I had developed these ideas largely on my own, in my study and in classrooms, knowing all the while that I was engaged in an Oedipal struggle to overthrow the generation of historians who came of age during the 1960s and 1970s, controlled academic history, and had trained me. They were so eager to make the masses into heroes that they did not see that it was precisely the non-heroic and unseemly characteristics of ordinary folks that changed American culture for the better.

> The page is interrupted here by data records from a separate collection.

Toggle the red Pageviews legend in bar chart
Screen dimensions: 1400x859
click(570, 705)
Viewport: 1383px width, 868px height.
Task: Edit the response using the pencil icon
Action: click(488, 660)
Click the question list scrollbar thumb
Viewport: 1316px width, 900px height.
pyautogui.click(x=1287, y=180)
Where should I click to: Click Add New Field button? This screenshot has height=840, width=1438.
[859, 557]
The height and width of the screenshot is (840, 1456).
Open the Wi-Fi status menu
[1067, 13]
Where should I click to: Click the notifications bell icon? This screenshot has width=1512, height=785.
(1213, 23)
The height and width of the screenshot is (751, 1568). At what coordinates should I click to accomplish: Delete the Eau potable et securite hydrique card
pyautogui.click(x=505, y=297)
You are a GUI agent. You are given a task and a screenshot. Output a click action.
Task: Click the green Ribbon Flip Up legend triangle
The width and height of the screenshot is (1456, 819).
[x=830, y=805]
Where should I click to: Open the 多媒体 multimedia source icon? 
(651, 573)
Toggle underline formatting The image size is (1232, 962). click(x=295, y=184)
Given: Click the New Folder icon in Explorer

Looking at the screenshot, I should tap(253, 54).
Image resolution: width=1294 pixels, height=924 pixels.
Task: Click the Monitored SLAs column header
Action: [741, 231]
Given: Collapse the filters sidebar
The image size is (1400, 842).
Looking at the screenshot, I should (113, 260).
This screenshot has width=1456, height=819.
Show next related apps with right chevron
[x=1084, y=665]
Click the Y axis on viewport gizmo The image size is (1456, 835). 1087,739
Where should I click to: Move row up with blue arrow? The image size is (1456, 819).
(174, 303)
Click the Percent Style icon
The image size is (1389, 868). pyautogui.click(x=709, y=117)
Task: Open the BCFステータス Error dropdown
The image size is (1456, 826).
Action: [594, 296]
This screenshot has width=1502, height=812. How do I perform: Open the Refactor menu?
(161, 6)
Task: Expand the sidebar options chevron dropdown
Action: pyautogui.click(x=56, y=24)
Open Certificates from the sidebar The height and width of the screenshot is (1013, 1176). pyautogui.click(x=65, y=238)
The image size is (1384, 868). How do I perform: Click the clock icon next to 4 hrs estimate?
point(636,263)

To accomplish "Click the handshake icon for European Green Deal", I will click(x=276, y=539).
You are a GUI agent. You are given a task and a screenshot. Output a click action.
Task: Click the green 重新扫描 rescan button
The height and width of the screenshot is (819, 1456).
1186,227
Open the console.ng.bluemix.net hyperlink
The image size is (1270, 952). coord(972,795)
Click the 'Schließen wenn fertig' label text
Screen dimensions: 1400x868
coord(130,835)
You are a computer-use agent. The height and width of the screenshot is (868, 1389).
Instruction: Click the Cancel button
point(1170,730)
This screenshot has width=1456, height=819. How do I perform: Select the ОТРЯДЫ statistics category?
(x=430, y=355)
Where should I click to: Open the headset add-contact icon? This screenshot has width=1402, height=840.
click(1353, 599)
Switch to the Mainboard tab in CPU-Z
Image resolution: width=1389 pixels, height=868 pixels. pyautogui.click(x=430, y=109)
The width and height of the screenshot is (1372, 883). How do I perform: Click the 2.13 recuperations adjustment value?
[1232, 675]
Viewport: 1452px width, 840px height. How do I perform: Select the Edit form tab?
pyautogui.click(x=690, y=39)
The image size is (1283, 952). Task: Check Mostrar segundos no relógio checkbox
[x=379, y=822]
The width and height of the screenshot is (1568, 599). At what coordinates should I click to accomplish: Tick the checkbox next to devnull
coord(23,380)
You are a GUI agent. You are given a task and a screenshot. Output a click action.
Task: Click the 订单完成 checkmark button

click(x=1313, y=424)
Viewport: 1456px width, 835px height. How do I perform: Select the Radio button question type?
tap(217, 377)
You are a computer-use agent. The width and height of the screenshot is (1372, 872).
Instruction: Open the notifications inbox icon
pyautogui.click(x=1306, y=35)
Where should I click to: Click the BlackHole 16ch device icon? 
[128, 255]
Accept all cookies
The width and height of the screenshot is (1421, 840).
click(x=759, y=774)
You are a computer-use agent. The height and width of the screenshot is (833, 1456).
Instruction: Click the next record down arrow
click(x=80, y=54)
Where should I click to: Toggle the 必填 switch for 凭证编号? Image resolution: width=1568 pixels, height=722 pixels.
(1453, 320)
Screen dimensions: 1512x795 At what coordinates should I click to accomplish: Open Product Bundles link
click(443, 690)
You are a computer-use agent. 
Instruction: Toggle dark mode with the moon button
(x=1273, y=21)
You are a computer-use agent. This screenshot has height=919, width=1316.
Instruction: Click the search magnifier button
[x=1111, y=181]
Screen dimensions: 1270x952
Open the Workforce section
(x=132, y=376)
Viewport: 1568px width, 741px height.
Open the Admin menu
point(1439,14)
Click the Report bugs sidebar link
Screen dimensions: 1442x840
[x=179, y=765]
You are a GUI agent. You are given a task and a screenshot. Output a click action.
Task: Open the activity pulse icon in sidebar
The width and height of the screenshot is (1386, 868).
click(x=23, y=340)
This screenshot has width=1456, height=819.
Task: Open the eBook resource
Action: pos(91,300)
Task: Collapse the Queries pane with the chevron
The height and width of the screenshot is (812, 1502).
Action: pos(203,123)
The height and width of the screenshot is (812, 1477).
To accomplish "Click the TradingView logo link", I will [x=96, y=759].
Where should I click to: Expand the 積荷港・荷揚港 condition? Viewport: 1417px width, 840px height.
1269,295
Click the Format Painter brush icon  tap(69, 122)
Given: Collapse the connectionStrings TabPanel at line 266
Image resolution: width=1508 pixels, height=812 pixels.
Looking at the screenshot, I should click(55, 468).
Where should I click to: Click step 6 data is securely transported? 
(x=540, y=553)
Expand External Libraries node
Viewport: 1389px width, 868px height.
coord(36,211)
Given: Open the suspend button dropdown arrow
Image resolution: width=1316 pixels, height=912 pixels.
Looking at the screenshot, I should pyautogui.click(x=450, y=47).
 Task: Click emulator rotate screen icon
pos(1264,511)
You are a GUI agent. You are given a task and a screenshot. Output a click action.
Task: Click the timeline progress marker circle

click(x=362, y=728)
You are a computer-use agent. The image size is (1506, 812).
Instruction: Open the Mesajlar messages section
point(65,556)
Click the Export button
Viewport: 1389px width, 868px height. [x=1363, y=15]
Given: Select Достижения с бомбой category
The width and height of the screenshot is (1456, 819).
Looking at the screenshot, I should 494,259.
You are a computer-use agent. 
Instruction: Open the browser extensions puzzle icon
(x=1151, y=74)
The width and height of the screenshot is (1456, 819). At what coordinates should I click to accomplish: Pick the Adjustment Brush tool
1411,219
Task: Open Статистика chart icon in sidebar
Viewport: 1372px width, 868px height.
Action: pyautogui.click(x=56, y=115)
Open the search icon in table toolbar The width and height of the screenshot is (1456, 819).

Aaaaaand of course the history professor who taught this got fired from his job.  He has since found another teaching position.  We need more heterodoxy in academia, not less.  THIS is the actual meaning of "academic freedom."  Note that he was squashed by other censorious, doctrinaire nerds who should have defended his right to bring his own thoughts into the marketplace of ideas.  Note that his students defended him.  Oh, but how silly of me, talking about the free exchange and debate of actual ideas on a college campus!  And students should be confronted with ideas and evidence that challenge their preconceptions and force them to think and look at evidence (especially because far too many of those pre-programmed ideas and notions are FLAT WRONG and implanted there by people with agendas ... You should have seen the astounded, appalled looks on some undergrads' faces when I told them -- with distressingly clear evidence -- that pre-European native tribes of the Americas were not indeed "noble savages" living in utopian Kumbaya-singing peace and harmony with nature and each other ... What are these people "learning" in the high schools?  Watching Disney's "Pocahontas"?  But I digress).

2 comments:

Eric said...

I took Prof Russell's class "American Civilization after the Civil War" in Spring 2005 at Barnard College. His class was popular, he was a dynamic and invested instructor, and his perspective was refreshing. I didn't think his course was radical, just different. As students, we were disappointed when he was denied tenure.

Mad Minerva said...

You actually had Russell? Cool! I wish I could!

The tenure denial seems pretty good evidence that tenure is all too often a politically charged thing. Goodness knows academia needs more dynamic and invested instructors with refreshingly different perspectives!